ÇİFTÇİ EKİMDEN VAZGEÇİYOR
- Timur Şahin (Çiftçi):
Bin kişiyle ‘on bin kişiyi yendik’ dediler. Çiftçi fabrikasına neden sahip çıkamıyor? Çiftçilerin yüzde 35’i pancar ekiminden çekildi.
- Ali Köklü (İşçi):
Sayın Kayseri Valimiz ve Büyükşehir Belediye Başkanımız, her gün oradasınız ama bizi neden görmüyorsunuz. Her gün “Sıra bana mı gelecek” diye kimse işe gitmek istemiyor. Kimse artık çalışmak istemiyor. Bizi bir duyun, biz çocuklarımızın rızkı için buradayız.
- Hacı Bekir Karcı (İşçi):
13 yıldır Kayseri Şeker’de çalışıyorum. Dün itibariyle iş akdim askıya alındı. Suçum, genel kurulda mevcut yönetimin istediği şekilde oraya çiftçi götürmemem. Bize işimizi verin, işimizi yapalım. Yetkililere sesleniyorum: Burada yaşananlara artık ‘dur’ deyin. Bırakın çocuğumuza ekmek götürelim.
ÇİFTÇİYİ POLİSE DÖVDÜRDÜLER
- Mehmet Duran (Çiftçi):
31 Ağustos’ta genel kurula geldik. Çocuğumun ellerine kelepçe vurdular, iki gün nezarette yattı. Benim çocuğum fabrikada çalışıyor, zorla kurula getirip ‘el kaldıracaksın’ dediler. Ben çiftçiyim, bizim polisle işimiz olmaz ki. Polis bizi, çiftçiyi o gün dövdü. Bizi dövdürdüler. Biz sabah 7’de evden çıktık. Daha oy kullanamadan seçim bitmiş.
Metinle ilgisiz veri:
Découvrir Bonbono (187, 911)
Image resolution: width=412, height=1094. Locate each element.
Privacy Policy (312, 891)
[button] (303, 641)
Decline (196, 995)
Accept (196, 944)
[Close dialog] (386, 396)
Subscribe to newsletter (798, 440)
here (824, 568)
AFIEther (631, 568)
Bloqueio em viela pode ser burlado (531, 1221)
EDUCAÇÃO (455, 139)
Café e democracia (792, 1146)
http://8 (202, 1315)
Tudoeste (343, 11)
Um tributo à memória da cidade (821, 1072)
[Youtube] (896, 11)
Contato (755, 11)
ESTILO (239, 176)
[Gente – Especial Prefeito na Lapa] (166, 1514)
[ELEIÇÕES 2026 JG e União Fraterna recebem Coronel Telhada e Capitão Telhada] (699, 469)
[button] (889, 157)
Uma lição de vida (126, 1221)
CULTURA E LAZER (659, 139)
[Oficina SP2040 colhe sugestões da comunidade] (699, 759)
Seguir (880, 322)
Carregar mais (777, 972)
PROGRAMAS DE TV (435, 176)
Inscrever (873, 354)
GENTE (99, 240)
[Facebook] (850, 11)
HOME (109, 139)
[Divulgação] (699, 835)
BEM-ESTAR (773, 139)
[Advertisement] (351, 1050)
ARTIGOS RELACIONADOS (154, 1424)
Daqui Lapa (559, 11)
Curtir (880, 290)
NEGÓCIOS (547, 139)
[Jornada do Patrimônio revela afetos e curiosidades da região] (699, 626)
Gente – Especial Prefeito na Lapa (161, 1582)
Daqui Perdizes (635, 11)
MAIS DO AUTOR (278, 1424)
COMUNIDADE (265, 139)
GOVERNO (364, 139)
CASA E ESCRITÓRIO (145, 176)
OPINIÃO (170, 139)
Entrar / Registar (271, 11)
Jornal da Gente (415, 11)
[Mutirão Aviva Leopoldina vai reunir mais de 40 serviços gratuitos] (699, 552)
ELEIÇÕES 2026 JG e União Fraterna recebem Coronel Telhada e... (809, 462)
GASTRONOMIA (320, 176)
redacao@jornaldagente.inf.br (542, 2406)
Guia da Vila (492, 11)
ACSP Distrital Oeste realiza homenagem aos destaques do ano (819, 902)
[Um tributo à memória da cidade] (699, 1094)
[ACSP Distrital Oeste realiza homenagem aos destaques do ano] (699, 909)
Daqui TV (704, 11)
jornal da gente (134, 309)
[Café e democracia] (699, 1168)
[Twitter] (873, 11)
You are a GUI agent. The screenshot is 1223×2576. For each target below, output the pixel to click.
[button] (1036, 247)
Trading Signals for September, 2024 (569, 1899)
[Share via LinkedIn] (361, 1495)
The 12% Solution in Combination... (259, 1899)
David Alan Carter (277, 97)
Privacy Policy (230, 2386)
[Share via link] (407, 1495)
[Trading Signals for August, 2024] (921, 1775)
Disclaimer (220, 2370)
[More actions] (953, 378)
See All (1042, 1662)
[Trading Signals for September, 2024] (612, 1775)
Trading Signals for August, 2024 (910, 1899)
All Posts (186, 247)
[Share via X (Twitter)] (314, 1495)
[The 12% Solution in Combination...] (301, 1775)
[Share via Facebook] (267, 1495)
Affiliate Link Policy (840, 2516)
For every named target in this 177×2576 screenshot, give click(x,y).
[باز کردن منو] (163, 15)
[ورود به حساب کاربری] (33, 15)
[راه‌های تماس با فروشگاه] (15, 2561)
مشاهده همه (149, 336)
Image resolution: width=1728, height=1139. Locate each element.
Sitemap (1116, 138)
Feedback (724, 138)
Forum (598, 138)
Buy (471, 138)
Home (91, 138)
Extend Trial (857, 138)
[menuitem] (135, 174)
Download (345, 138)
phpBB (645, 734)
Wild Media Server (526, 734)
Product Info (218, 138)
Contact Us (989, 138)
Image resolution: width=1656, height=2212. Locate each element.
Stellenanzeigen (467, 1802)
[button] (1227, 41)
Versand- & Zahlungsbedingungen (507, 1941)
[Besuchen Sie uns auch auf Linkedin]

Biz yeniden seçim istiyoruz. Çiftçi daha gelmeden kendi adamlarını buraya yığdılar, 1000 kişi el kaldırdı, iş bitti. Çiftçiyi salona bile sokmadılar. Benim çocuğum terörist değil, 9 yıldır bu fabrikada çalışıyor. İşten attılar, ‘baban bize oy vermedi’ dediler. Vermem, ben seni desteklemeye mecbur muyum?
Ben sana pancar satıyorum. Benim sayemde oradasın. Ben olmadan sen olamazsın.
ÇİFTÇİ KÜSKÜN
- Vedat Türker (Çiftçi):
Bizim sesimizi duyun, biz topraklarımıza küsüyoruz. Çiftçiliği bırakıyoruz. Dışarıdan neden şeker ithal edelim, toprağımız varken. Ben geçen yıl söküm makinemi sattım, ekmeyeceğim artık. Biz yeniden sandıklı seçim istiyoruz. Bizi orada ezdiler. Çiftçi küskün, çiftçi o gün dayak yedi.
- Ramazan Demirel (Çiftçi):
31 Ağustos’ta genel kurul yapıldı. Çiftçiler mağdur edildi. Sürecin adalet kurumları tarafından yeniden değerlendirilmesini istiyoruz. Devletimizin, Cumhurbaşkanımızın bu konuyu araştırmasını istiyoruz.